Oh, si ! Je me souviens d'un titre, Tristesse et de ce verset qui est mon entrée dans le poème contemporain :
Je prends dans mes deux mains vos deux mains qui s’éteignent
Pour qu’elles soient chaudes et farineuses comme des châtaignes
Quand la braise d’hiver les a longtemps muries
Cadou ne me quittera plus.
En janvier 55 - cinquante ans déjà, non ? - j’ai, entre la grammaire grecque de Ragon et le manuel de psycho de Cuvillier, dissimulé dans mon pupitre de la salle d’études, un bouquin jaune, format 13x16 cm, René Guy Cadou, par Michel Manoll, Poètes d’aujourd’hui n°41, aux éditions Pierre Seghers, 1954. Le poète, un jeune homme un peu joufflu, a “une clope au bec”.
En avril, le rejoint, au format identique, sous une couverture marron, le n°22. Le poète, un homme mûr au front large, tient “sa clope entre index et majeur”, il ressemble à mon père, c’est pour cette ressemblance et cette beauté que je l’ai choisi. C’est René Char ! Les premiers mots lus tiennent de l’aveuglement ; je n’y comprends rien, mais c’est beau :
O monnaie d’hélium au visage lauré !
Il faut bien les deux dictionnaires de tout bon élève de Classique A, le Bailly et le Gaffiot, pour dissimuler ce qui me semble une charge explosive.

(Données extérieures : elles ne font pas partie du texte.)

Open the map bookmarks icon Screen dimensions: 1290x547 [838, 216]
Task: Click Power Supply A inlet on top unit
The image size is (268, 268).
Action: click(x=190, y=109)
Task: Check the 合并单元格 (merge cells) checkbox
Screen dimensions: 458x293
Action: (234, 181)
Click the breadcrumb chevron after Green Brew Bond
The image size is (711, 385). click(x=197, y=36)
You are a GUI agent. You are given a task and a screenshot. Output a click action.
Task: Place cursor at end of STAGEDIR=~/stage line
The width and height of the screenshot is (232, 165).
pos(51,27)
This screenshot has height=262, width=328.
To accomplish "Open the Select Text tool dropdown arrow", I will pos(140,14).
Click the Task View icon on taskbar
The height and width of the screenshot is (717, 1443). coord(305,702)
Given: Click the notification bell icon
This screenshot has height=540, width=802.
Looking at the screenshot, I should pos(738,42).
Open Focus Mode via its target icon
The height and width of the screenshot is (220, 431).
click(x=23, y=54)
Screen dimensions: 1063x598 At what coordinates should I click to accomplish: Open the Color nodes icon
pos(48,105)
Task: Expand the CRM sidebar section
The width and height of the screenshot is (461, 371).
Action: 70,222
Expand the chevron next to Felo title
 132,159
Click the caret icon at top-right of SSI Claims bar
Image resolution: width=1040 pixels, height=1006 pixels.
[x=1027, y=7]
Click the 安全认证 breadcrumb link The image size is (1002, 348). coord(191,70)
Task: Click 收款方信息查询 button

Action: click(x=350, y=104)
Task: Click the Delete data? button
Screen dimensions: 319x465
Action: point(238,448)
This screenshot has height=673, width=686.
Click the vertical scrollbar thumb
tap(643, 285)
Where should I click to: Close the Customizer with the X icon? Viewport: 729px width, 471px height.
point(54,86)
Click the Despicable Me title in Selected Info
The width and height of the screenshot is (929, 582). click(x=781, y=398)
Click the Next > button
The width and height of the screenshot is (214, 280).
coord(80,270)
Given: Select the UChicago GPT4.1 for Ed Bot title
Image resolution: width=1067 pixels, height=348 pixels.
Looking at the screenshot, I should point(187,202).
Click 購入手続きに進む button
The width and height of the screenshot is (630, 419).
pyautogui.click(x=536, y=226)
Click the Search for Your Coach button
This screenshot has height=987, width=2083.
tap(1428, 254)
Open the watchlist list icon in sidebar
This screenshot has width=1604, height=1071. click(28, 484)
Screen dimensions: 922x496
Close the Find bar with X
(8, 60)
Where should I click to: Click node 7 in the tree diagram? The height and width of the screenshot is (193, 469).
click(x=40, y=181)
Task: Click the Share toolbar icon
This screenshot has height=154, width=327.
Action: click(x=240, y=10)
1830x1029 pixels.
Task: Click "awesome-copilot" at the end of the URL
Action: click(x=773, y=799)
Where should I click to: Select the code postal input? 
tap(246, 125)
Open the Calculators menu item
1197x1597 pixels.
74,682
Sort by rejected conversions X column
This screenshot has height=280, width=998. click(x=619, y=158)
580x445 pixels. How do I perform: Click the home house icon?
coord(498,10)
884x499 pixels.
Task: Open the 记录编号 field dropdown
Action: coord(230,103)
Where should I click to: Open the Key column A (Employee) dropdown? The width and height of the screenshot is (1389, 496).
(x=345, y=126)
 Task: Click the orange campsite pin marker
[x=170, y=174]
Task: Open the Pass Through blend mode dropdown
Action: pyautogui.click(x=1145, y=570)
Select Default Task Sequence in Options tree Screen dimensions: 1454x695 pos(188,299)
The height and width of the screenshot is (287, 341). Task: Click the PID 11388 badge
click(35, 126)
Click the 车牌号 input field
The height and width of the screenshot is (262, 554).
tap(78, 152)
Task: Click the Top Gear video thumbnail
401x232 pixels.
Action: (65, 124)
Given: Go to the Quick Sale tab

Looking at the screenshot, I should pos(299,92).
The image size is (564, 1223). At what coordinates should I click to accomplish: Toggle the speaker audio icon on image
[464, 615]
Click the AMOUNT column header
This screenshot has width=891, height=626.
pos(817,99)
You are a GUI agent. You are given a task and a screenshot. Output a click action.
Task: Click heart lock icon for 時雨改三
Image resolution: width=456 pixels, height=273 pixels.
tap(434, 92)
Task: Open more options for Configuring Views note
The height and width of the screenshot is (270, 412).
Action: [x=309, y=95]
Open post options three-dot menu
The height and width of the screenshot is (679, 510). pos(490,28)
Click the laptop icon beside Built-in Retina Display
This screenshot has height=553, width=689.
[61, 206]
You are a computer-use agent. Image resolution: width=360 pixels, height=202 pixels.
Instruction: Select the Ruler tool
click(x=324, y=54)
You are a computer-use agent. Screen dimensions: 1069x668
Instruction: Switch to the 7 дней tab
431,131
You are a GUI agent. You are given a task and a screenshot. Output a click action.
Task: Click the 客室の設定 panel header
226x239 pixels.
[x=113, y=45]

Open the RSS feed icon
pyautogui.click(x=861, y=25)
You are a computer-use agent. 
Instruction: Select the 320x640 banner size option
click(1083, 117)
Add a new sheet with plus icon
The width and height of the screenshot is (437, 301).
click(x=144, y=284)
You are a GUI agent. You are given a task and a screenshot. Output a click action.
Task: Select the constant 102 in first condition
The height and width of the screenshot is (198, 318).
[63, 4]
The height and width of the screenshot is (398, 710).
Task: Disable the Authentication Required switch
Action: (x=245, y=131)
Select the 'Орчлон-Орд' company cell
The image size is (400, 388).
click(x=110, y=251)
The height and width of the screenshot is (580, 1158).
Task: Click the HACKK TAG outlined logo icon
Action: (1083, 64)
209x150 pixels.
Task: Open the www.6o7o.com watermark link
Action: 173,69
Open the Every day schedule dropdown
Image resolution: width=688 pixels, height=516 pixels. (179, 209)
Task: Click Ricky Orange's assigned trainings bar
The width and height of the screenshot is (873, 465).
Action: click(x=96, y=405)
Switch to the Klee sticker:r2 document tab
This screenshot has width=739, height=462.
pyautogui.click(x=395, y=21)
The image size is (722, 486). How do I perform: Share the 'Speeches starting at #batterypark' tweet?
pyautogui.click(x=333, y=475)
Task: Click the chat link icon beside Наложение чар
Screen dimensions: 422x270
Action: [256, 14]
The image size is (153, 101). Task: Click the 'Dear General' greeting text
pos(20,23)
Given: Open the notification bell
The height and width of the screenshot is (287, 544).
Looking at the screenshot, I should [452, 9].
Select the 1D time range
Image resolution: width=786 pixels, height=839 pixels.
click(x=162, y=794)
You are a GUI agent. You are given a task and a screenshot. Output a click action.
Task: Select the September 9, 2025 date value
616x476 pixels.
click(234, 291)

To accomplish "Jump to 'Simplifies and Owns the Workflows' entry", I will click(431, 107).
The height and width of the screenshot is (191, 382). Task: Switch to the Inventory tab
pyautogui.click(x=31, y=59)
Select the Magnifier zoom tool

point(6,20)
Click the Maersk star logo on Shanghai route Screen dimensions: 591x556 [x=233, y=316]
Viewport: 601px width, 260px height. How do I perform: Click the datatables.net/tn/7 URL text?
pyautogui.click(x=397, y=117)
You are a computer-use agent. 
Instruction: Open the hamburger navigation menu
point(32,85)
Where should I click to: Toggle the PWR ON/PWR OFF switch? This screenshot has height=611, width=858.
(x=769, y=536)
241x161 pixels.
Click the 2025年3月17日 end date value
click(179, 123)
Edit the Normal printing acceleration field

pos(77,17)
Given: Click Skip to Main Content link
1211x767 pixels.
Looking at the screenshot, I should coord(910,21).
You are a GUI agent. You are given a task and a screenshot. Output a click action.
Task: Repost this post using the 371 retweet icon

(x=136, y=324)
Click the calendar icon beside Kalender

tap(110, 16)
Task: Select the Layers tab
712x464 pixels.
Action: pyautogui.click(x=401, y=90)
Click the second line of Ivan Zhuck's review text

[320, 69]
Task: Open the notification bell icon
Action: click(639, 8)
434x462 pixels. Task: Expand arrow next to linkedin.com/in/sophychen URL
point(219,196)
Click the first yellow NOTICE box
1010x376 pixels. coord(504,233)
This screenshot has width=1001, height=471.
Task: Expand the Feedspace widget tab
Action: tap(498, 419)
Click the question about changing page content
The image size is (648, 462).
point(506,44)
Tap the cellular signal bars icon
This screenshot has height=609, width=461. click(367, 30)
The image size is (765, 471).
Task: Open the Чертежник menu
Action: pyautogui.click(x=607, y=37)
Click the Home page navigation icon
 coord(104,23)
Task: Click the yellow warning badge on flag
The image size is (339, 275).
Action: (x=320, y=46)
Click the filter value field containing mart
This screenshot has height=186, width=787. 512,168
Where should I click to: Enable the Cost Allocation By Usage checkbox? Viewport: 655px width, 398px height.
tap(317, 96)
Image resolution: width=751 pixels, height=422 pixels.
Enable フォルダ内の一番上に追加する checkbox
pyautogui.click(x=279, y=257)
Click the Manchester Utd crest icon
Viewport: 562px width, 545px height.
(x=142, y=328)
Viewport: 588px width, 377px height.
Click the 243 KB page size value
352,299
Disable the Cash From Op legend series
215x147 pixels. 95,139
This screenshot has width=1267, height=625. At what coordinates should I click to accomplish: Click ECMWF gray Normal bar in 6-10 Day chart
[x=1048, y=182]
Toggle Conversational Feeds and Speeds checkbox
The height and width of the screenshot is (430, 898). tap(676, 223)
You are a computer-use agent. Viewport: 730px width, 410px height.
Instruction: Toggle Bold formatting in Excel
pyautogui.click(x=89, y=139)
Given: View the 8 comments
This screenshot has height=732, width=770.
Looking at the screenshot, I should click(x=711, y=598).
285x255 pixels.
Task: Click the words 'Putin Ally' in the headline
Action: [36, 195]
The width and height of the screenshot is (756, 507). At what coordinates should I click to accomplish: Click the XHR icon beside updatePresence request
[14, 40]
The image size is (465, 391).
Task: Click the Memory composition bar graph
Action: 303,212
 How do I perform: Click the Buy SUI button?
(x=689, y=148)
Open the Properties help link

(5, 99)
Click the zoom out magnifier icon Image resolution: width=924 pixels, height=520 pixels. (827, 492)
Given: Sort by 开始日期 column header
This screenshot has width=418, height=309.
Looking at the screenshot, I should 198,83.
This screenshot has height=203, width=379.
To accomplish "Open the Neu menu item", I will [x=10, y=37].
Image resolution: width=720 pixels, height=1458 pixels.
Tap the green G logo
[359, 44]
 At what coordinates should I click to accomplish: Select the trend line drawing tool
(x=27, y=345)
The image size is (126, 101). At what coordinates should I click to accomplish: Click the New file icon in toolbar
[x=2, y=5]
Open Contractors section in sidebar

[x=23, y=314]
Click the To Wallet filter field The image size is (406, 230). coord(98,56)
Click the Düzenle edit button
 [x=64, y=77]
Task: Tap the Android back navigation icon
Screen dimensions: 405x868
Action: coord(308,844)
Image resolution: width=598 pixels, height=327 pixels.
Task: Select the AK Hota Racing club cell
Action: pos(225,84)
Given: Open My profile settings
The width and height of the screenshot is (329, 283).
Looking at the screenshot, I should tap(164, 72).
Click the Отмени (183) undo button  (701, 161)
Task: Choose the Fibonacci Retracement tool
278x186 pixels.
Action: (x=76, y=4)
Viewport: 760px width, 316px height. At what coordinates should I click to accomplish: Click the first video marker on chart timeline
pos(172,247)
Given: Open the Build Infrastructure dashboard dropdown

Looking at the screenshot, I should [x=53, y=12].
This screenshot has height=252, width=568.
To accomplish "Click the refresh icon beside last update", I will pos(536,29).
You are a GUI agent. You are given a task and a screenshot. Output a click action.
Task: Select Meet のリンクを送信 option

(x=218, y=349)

Toute la lente appropriation du poème s’est bâtie sur ces deux livres : parce qu’il y avait alors un authentique éditeur de poètes, Pierre Seghers et qu’à la fin du René Char était relié un cahier, catalogue de l’édition qui offrait des avenirs insoupçonnés de lectures.
Quand, à l’automne, je partis pour la Côte d’Ivoire, ma cantine était lourde d’une bibliothèque naissante et j’avais en guise de viatique pour mes lectures désormais libérées de toute signature, une table d’orientation qui, d’un format plus grand, 19x14 cm, mais en couverture, de mise en page identique m’ouvrait l’espace du poème :
le Panorama critique des nouveaux poètes français
de Jean Rousselot
achevé d’imprimer le 26 mars 1953,
pour le compte des Éditions Pierre Seghers.
Chaque mardi, je retirerai donc, du rayon où ils s'alignent, un d'entre ceux qui furent naguère.... les POÈTES D'AUJOURD'HUI.